Although the level of evidence for the efficacy of treatment with leukotriene receptor anatgonists being low, the drug that has been showing better results was montelukast [50]. It was found that at the data collection, patients who were treated with montelukast had atopy (asthma and/or rhinitis with positive tests for aeroallergens) and CU disease control.

In our sample, the use of severity and therapeutic monitoring scores—UAS7 and UCT—presented unequal accuracy, with UAS7 better associating with the occurrence of exacerbations and treatment doses, emphasizing the recommended routine use of the UAS7 score has an important therapeutic value for the daily monitoring of patients. It is important to highlight that angioedema is not part of the UAS7 questionnaire. Patients with exacerbations requiring unplanned consultations, emergency visits or hospitalization were mainly patients with a shorter course of disease (< 1 year). According to the literature, ClndU treatment is mainly symptomatic with avoidance of eliciting triggers [37]. Thus, most of our exacerbating population also corresponds to patients with CSU whose trigger has not been identified, resulting in a more challenging symptom control.
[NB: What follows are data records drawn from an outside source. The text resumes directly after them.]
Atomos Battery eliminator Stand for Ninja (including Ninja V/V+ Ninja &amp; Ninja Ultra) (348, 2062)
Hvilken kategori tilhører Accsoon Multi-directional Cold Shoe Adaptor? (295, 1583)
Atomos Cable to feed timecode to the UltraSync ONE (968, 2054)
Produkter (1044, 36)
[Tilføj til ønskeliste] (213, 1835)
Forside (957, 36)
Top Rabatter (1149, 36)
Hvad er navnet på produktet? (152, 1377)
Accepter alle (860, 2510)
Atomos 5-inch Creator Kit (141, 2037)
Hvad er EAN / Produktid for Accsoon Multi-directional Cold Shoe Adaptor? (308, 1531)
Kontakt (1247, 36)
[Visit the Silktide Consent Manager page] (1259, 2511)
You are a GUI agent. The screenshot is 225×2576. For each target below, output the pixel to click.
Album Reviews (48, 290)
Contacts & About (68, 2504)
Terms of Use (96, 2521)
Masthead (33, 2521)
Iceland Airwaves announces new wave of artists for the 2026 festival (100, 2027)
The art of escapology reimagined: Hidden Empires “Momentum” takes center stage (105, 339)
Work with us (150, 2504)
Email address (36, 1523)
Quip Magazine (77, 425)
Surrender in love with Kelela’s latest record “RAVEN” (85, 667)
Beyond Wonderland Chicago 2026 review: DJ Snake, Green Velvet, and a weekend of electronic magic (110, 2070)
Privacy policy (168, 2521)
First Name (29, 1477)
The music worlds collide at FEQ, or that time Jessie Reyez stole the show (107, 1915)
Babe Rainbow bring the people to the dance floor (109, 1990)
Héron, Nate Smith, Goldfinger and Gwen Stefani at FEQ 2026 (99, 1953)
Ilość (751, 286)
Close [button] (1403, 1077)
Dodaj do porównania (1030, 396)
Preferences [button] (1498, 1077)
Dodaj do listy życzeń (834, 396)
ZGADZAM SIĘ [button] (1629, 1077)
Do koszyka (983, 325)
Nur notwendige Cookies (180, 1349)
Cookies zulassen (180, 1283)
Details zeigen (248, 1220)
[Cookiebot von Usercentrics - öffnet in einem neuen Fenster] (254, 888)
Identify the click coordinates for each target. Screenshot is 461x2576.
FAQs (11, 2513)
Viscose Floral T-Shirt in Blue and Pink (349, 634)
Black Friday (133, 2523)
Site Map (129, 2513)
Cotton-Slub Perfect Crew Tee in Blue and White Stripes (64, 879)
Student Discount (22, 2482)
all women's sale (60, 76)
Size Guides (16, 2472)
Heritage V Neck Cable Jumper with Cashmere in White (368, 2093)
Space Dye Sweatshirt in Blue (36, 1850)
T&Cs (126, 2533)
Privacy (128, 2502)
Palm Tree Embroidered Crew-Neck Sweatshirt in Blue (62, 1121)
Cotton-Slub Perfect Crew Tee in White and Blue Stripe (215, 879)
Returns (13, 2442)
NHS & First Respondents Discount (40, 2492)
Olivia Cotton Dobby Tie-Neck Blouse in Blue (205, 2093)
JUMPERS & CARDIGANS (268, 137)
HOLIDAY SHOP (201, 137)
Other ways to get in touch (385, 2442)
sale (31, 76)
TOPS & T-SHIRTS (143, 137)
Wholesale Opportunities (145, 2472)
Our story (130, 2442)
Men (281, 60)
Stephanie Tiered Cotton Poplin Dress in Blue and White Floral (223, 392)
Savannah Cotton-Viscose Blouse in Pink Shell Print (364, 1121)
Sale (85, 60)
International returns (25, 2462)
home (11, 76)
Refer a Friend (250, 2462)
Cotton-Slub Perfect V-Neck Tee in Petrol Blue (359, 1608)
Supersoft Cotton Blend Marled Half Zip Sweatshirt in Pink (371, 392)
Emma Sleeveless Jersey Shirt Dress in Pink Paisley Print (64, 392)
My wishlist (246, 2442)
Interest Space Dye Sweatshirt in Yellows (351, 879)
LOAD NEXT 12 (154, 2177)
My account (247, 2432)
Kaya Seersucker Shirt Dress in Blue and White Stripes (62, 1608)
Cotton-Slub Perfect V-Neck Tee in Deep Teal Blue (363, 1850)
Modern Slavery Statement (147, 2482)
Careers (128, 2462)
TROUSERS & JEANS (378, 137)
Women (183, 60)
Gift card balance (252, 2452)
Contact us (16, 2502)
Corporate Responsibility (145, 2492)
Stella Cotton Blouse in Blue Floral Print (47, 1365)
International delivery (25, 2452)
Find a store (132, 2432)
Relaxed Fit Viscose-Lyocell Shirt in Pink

Regarding our data, it appears that the presence of angioedema may indicate a possible predictor of poor disease control, making the choice of treatment crucial for its control. Sussman et al. considered that the presence of angioedema in CU is underreported and that it seems to be associated with an important negative impact, namely in the quality of life in daily activities and work performance, compared with patients who have CU without angioedema [51].

Conclusions

This study involved a limited number of patients that were regularly observed at an Allergology and Clinical Immunology Department of a University Hospital. It was decided to make a multidisciplinary approach involving also psychiatrists and Internal Medicine specialists to better characterize refractory chronic urticaria. Patients were also submitted to a large number of complementary diagnostic tests to identify associated pathology. Despite having some limitations, namely in its retrospective nature, several conclusions could be drawn in our work: (1) CSU alone is frequent but CSU associated with CIndU as a comorbidity can affect almost half of the patients; (2) The CSU symptomatic group with more exacerbations can include patients with a recent diagnosis (< 1 year); (3) Angioedema can often be present and be correlated with an higher number of exacerbations; (4) UAS7 and UCT presented unequal accuracy, with UAS7 better associating with the occurrence of exacerbations and treatment doses; (5) Patients with refractory CU can be prone to psychiatric disorders, such as depression and/or anxiety and (6) accurate diagnostic tests, namely autoimmune parameters and inflammatory markers, should be recommended in some individual cases.

It is important to have a growing knowledge and a uniform management of refractory CU with its characterization by phenotypes, which make it possible to identify predictors of therapeutic response in order to contribute for better and personalized strategies to control this disease.